At a recent Massachusetts Innovation and Technology Exchange (MITX) event regarding online video distribution and discovery, I was struck by the wide range of companies that were represented in the audience. There were technology companies, manufacturers, merchants, and nonprofits, and their interest was all aligned around using media to further their businesses.
After the panel discussion, it occurred to me that the meteoric rise of YouTube and the online consumer’s embrace of video show that virtually every company has woken up and realized that it needs to be a media company.
What I mean by this is that in a market where video is increasingly inexpensive to produce and highly efficient at communicating a message, a company able to embrace the medium and make it a core competence can establish a distinct marketing advantage.
This paradigm shift is driven by three primary factors:
1) Online video consumption: The U.S. market for online video is currently 238 million unique users, according to Comscore, and is projected to be 168 million by 2011. YouTube alone has more than 40 million unique visitors.
2) Online video production: Google now offers video ads for its AdSense campaigns, and Google has recently reported that video AdSense ads receive a higher click-through rate than traditional text ads. At the same time, an entire market is sprouting around democratizing the use of video by the small merchant, with companies such as SpotRunner and TurnHere creating platforms for “instant” video ads, including the ability to purchase media slots across cable networks and internet inventory.
3) Online video distribution: Google’s integration of YouTube videos into its main search results is also creating the need to consider YouTube “optimization” as a marketing capability. By next year, YouTube is likely to deliver more than 40 percent of all video streams online, almost 10-times the next-largest competitor. In addition, sites like Vator.tv and Techcrunch.com now accept video pitches and marketing pieces, and they create social networks around various topics to enable a marketplace for video promotion. Yellow Pages sites like superpages.com are now allowing video advertising as part of their package of services for local merchants. In addition, new solutions for video search engine optimization are making it possible to drive the same kind of organic discovery and traffic from search engines as is currently practiced in the text world.
Implications These new realities force us to re-think our approach to getting our messages out. Paid search advertising taught us that the line between advertising and information was entirely dependent on the context of the user and that highly relevant information to a user’s query could generate significant interest, whether paid-for or not. Video extends this even further. A marketing message now needs to be thought of as an opportunity to inform a user about a specific topic rather than just shill for a product.
In an offline world where we have relatively little choice over what ads we have to view, the need to inform is less imperative. In an online world, there is infinite competition for users’ attention, and the need to ensure that your media is discoverable where your users are likely to be looking for it -- and delivers a timely and informative message when they find it -- becomes crucial.
In a world where every company is a media company, the medium and the message become equally important.

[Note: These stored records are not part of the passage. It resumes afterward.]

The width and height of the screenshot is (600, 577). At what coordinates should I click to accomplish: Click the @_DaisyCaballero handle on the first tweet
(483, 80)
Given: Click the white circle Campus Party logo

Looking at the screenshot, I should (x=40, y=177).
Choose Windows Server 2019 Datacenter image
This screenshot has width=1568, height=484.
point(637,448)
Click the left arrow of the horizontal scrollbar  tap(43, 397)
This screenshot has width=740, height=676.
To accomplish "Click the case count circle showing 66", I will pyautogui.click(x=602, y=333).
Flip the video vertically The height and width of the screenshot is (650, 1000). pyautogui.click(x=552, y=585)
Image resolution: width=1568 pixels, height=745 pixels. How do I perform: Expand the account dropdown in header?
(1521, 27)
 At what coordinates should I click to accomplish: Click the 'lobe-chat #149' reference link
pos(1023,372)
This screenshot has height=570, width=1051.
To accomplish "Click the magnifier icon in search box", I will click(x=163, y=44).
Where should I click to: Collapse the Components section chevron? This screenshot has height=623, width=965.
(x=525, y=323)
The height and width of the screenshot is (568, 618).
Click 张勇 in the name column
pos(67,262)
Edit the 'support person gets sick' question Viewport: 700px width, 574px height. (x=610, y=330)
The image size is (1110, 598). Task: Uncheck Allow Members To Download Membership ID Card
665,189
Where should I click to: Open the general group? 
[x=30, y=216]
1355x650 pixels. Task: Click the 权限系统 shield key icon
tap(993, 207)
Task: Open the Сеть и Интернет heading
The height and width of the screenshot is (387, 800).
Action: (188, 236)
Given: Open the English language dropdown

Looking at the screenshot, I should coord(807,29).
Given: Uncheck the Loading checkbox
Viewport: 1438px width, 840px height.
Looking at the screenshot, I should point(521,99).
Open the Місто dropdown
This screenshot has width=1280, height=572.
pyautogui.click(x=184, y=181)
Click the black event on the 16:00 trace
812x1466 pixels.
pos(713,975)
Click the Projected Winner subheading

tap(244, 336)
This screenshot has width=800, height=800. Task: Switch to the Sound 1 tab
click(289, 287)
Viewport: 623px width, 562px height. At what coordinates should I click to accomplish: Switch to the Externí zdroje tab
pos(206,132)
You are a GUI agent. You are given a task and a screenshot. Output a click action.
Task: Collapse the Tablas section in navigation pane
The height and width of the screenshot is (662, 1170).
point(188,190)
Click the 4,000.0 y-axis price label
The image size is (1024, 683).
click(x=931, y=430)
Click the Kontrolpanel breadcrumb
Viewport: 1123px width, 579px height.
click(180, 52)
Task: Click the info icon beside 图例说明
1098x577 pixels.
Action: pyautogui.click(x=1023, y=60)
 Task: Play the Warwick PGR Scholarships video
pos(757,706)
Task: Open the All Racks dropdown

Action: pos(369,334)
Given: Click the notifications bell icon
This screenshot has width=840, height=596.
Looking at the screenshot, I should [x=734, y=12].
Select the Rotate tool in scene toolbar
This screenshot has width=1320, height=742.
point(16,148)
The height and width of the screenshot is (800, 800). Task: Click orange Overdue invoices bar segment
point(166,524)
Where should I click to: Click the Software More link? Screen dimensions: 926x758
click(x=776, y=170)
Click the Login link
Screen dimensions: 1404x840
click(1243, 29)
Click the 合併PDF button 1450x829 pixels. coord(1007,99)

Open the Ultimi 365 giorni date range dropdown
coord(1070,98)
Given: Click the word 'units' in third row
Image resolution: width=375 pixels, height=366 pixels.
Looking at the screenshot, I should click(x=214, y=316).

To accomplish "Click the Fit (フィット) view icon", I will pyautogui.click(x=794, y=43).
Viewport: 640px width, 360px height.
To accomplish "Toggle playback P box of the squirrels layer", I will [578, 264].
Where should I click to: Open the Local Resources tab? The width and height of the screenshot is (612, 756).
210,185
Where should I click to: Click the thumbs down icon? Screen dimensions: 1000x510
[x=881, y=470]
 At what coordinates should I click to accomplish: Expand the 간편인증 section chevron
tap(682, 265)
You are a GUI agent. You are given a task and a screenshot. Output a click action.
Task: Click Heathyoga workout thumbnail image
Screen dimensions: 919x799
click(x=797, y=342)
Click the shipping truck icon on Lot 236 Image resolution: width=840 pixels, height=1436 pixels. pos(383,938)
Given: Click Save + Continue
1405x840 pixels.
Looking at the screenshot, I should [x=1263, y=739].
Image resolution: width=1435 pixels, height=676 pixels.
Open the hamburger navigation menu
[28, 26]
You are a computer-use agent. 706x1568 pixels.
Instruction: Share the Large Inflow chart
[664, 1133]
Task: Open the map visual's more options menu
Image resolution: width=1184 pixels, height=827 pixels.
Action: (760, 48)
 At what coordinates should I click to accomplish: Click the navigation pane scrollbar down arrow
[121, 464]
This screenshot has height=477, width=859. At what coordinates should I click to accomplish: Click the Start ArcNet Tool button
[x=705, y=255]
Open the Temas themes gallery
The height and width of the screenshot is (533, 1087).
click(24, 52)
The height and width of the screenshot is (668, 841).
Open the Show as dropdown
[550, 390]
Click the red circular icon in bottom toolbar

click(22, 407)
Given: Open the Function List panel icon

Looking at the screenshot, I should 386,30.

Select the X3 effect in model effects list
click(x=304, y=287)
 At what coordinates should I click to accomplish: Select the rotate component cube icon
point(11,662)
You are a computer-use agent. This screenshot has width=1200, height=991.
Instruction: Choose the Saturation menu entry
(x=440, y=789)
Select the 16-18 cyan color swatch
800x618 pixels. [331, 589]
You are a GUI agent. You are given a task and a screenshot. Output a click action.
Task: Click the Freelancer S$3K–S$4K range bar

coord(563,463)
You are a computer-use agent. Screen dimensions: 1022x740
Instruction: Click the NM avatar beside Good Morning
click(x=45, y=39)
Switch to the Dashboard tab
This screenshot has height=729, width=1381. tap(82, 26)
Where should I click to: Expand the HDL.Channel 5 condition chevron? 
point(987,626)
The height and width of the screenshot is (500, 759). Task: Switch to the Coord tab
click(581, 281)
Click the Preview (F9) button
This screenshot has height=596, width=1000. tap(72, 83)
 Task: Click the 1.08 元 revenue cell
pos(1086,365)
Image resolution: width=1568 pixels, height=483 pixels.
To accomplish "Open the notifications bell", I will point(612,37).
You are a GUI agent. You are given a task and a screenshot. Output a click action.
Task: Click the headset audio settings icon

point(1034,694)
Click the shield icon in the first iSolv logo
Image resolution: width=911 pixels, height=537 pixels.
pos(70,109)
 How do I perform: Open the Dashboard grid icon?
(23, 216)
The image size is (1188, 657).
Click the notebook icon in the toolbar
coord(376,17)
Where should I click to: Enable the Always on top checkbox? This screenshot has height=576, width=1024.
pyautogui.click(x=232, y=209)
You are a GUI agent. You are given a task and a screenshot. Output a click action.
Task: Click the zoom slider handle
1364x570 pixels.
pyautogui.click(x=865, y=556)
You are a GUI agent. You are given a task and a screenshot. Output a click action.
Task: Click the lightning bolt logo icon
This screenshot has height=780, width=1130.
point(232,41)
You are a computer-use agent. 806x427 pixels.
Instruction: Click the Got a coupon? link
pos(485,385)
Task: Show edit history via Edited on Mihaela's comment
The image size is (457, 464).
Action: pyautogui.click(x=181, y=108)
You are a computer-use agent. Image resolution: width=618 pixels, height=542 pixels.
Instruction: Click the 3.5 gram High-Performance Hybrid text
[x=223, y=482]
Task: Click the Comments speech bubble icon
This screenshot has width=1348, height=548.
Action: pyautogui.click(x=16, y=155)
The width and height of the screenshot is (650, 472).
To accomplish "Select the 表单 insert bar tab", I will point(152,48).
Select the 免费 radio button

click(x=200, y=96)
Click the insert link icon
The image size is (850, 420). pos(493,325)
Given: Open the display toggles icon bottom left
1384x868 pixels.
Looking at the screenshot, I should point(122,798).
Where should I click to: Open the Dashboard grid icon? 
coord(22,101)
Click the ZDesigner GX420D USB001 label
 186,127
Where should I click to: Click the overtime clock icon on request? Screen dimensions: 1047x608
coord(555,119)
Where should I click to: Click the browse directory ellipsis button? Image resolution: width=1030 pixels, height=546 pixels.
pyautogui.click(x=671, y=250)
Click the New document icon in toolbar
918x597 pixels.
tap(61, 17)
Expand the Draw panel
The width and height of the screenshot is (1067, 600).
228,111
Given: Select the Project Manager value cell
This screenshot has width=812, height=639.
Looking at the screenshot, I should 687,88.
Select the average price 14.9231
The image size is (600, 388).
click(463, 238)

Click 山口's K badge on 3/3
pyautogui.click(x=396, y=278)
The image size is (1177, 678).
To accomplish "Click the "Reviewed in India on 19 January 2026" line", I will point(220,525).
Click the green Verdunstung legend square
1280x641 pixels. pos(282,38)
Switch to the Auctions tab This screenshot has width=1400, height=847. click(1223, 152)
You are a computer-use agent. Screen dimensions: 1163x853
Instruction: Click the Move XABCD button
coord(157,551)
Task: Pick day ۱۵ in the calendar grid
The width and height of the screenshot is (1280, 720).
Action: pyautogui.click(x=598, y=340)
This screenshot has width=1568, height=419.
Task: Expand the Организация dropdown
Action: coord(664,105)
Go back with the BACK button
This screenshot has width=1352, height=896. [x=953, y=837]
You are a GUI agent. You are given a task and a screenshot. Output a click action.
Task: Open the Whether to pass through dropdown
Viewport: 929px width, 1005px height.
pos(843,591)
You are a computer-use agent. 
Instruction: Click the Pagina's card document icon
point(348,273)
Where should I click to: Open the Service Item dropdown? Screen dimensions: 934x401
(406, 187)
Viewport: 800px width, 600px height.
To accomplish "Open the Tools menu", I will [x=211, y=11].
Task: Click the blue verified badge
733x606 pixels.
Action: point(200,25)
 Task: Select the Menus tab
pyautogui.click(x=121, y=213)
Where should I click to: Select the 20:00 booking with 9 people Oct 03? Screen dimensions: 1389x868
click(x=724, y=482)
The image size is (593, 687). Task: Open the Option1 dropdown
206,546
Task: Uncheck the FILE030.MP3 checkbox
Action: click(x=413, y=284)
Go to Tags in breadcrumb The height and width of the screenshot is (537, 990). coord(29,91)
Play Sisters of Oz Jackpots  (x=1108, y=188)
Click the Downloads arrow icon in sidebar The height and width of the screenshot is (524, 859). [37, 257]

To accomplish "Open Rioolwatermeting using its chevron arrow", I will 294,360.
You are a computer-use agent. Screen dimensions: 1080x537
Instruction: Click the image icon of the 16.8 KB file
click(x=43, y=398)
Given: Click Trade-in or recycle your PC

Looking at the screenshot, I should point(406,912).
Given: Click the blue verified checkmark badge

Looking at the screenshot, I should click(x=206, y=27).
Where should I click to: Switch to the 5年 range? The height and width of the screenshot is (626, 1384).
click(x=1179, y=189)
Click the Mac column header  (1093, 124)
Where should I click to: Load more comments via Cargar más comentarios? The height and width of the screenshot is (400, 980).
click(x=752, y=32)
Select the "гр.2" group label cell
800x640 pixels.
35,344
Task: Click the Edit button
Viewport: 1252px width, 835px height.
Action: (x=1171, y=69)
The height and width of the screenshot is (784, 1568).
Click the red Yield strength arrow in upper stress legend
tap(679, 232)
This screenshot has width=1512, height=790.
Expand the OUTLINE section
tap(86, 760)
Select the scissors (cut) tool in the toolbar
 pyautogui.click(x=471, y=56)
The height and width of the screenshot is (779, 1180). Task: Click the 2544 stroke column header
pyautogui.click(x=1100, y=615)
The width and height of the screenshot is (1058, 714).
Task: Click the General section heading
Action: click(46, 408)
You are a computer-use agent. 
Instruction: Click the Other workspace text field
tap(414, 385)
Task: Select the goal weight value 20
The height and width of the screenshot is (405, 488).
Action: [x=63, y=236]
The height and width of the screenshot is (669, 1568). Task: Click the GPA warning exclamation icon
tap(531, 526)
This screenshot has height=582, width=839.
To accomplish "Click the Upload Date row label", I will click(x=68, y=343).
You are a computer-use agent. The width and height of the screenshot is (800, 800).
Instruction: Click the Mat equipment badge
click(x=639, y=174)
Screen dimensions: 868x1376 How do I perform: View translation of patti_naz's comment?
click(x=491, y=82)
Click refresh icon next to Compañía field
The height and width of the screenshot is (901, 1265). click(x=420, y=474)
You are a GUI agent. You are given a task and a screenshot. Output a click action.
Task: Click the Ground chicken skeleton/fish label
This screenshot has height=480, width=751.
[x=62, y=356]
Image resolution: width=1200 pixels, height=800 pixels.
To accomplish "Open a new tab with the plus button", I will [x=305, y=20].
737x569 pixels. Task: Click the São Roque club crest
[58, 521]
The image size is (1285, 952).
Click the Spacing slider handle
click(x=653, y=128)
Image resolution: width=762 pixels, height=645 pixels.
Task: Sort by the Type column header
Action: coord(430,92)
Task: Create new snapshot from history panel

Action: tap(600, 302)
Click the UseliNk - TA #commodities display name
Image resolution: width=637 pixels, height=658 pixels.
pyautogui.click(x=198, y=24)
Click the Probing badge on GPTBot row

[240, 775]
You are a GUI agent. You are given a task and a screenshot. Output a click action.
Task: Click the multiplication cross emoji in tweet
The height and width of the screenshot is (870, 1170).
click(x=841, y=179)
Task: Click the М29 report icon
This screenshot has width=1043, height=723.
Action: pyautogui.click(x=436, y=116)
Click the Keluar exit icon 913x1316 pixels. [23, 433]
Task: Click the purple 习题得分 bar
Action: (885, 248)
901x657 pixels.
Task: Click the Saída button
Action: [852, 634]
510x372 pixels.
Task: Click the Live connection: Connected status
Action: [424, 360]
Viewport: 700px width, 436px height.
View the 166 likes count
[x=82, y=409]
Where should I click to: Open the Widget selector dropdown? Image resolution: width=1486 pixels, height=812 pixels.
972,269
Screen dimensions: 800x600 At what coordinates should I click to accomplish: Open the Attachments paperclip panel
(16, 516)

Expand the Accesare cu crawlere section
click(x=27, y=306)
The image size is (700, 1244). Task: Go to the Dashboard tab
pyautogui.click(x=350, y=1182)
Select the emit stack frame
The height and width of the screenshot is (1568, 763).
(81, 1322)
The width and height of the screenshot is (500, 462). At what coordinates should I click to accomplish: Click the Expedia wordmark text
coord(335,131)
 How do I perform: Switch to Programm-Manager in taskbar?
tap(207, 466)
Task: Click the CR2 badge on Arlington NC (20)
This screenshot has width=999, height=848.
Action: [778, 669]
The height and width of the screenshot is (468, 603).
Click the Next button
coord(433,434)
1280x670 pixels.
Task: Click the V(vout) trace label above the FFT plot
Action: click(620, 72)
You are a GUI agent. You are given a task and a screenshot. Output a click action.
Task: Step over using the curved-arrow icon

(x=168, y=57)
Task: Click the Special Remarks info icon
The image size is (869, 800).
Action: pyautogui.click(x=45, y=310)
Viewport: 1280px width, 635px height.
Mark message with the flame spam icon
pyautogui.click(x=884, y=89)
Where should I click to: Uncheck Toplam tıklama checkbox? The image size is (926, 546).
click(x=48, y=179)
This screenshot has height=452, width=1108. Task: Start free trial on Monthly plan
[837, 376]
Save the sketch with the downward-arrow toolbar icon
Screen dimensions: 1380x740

Certainly video is inexpensive to create, and what the heck, storage capacity is also inexpensive now, but there's another reason for this proliferation:
People don't read anymore! Why get information and entertainment through words, which might involve thinking, when you can get it passively through moving pictures with sound?
It is true that every company is a media company and reason is the ofcourse demand. To add to some of the motives behind this turn can be :
1)people are getting more awareness and getting clever and so it is more challenging to attract the coustomers for thier products so fancy video ads attracts many than a boring text ads.
2)There is higher chance of triggering the needs (mostly not actual needs) by making veiwers visualise how important thier product are to thier life.
3)Moreover the trend of text is kind of dying when it comes to the video which takes less time to capture the whole point along with giving a good stuff for "time-passing"....
"Internet Evolution" can also be a "Media Company" (For sale of good ideas...)by making a move towards keepning these discussion in some video kind of stuff and see how more minds are involved and can evolve even better.
Very good observation... This might be true for the time being, but it won't be for long, at least till the Media Company's wakeup and upped their game, by producing content that are of superior quality and of more relevance to the audience, also must appeal both at the intellectual and emotional level... Till then, for now we can all pretend to be Media Company.
I agree, especially with your description of what the value video brings: entertainment, etc. -- not just information. I would say, emotion.
And on average, certainly for larger companies, a multimedia agency. However, the other aspect of YouTube is the vast volume -- and popularity -- of amateur video. With video cameras so cheap, and editing software cheap and easy to learn, anyone can create a video: customers, children, employees, and yes, ad agencies. But the latter will have to, already are having to compete with consumers.
might be more accurate... I still want my auction provider to specialize in running auctions, and my bookseller to know books, but companies will need to find good advertising partners to stay on top of the newest multimedia presentations. I think good media companies that know how to create compelling, attention-grabbing, informative, and entertaining short ad spots will be in great demand in the coming years.
Tom, you mention several tools and technologies in your blog that are enabling Google users and others to raise their video profiles. Has anyone else out there heard of others? I've heard of Visible Measures, Veeple, Clashorama. Any more?